Cardiovascular Surgery and Interventions 2022, Vol 9, Num 1 Page(s): 009-019
Comparison of Doppler ultrasonography and computed tomography angiography for endoleak diagnosis after endovascular treatment of abdominal aortic aneurysm

Uğur Demir1, Mehmet Şenel Bademci2, Tevfik Güneş3, Hasan İner4, Ali Gürbüz4, Muhsin Engin Uluç5

1Department of Radiology, Health Sciences University, Başakşehir Cam and Sakura City Hospital, Istanbul, Turkey
2Department of Cardiovascular Surgery, Istanbul Medeniyet University, Faculty of Medicine, Istanbul, Turkey
3Department of Cardiovascular Surgery, Akut Cardiac and Vascular Hospital, Izmir, Turkey
4Department of Cardiovascular Surgery, Izmir Katip Çelebi University, Faculty of Medicine, Izmir, Turkey
5Department of Radiology, Izmir Katip Çelebi University, Faculty of Medicine, Izmir, Turkey

Keywords: Aneurysm, computed tomography angiography, Doppler ultrasound, endoleaks, endovascular aneurysm repair
Objectives: This study aims to compare the utility of Doppler ultrasound (DUS) versus computed tomography angiography (CTA) in the diagnosis of endoleaks.

Patients and methods: Between October 2008 and December 2010, a total of 30 patients (27 males, 3 females; mean age: 70.1±12 years, range: 52 to 85 years) with abdominal aortic aneurysms (AAAs) who underwent endovascular aneurysm repair (EVAR) were retrospectively analyzed.

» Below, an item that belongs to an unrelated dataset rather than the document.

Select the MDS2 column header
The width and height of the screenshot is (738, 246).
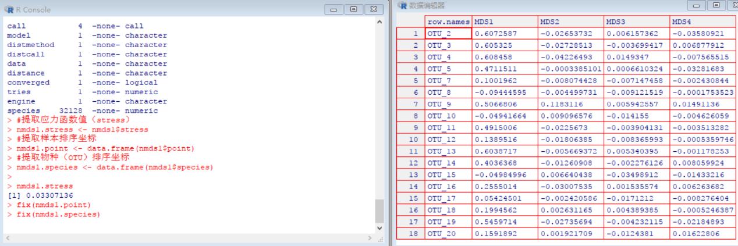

All patients were followed at 1, 6, and 12 months after EVAR with both DUS and CTA.

Results: Stents grafts were patent in all patients. Endoleak was detected with CTA in six patients. Four patients had type I endoleak and two had type 2 endoleak. On CTA, two patients with type 2 endoleaks were unable to be detected with DUS. Considering CTA as the gold standard, DUS had a sensitivity and specificity of 75% and 100%, respectively. For detecting type 1 endoleak, DUS demonstrated a sensitivity and specificity of 100% and 100%, respectively. For detecting type 2 endoleak, DUS had a sensitivity of 50% and specificity of 100%.

Conclusion: Our study results suggest that DUS is reliable method for detecting endoleak and measuring diameter of aneurysm during follow-up after EVAR. It may be possible to use DUS as an alternative to CTA in routine follow-up of the patients.